Early on into Julian Schnabel‘s Miral, Vanessa Redgrave toasts her Palestinian and Israeli guests at the American Colony Hotel’s Christmas party. She raises her glass and asks that there be no talk of politics, only merriment. This feels like a wink to the audience. Anyone sitting down to watch a film about fifty years of Palestinians living in Israel cannot kid themselves in expecting a deal without politics.
What Schnabel, innovative director of Basquiat and The Diving Bell and the Butterfly, offers is not really politics or art. It’s a strange hybrid of news footage and the skeletons of different stories strung together from 1947 to the early 90s. I say skeletons because the first three episodes only give broad strokes; we have to wait for infant Miral to grow into Freida Pinto before we get the beginnings (and maybe just the beginnings) of a fully fleshed narrative.
Take Hind Husseini‘s story.

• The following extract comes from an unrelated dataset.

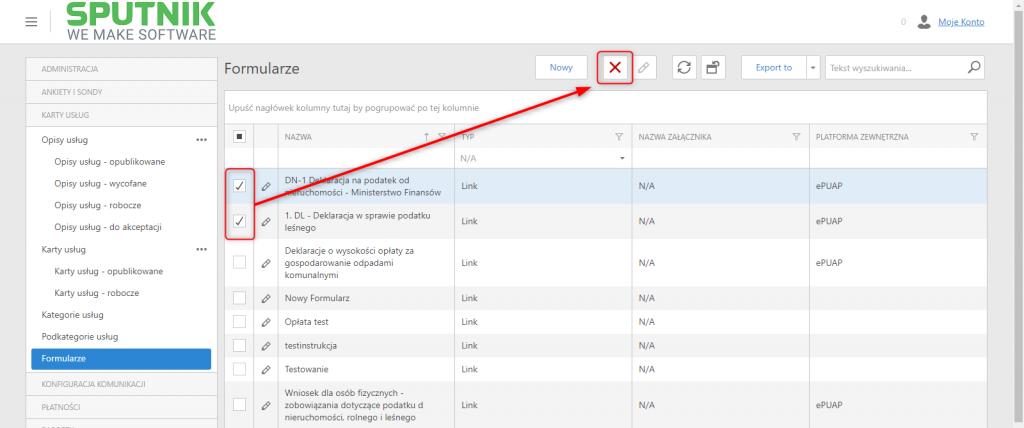Select Kategorie usług in sidebar
1024x428 pixels.
click(x=72, y=315)
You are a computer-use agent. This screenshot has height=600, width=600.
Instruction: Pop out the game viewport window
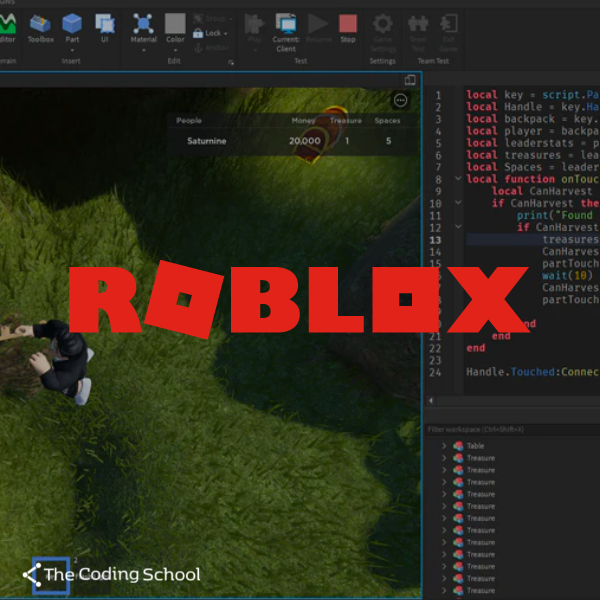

Played by Hiam Abbass, she is a rich Palestinian who schools child refugees fleeing from forces establishing Israel. Her tale is a compellingly factual one, but Schnabel does not explain her motivations or much of her past. I believe in a good heart as much as the next person, but altruism should be given a justification.
The following two segments follow erotic dancer Nadia and terrorist Fatima. Schnabel is still brilliant at fashioning subjective scenes, including mesmerizing closeups of Nadia belly dancing at a bar and cutting between Fatima carrying a bomb into a cinema and Catherine Deneuve being raped onscreen in Repulsion.
Whatever happens visually – the canted angles, spot focus, gentle over-exposure – is undercut by a terribly unimaginative script. Rula Jebreal is an excellent journalist but did a poor job adapting her childhood to film (Pinto plays her younger self). It’s as if the character’s speak their subtext instead of actual dialogue. Furthermore, most of the Palestinians speak accented English, drawing away from the authenticity Schnabel is good at crafting into every shot.
Nadia eventually marries a devout Muslim (Alexandre Siddig) and gives birth to Miral. The girl is schooled by Hind and becomes torn between revolution (an option symbolized by a boyfriend who works for Fatah) and picking up Hind’s torch. Along the way she braves riots, torture, at the hands of the authorities – chilling scenes but not anything we have not seen before.
Also disappointing about Miral is its lack of objectivity. Schnabel and Jebreal dedicated the film to those “who push for peace, on both sides” but demonize every Israeli soldier and officer. The film amounts to an angry series of Palestinian rants – some more justified than others – peppered with camera wizardry. And Vanessa said keep out the politics.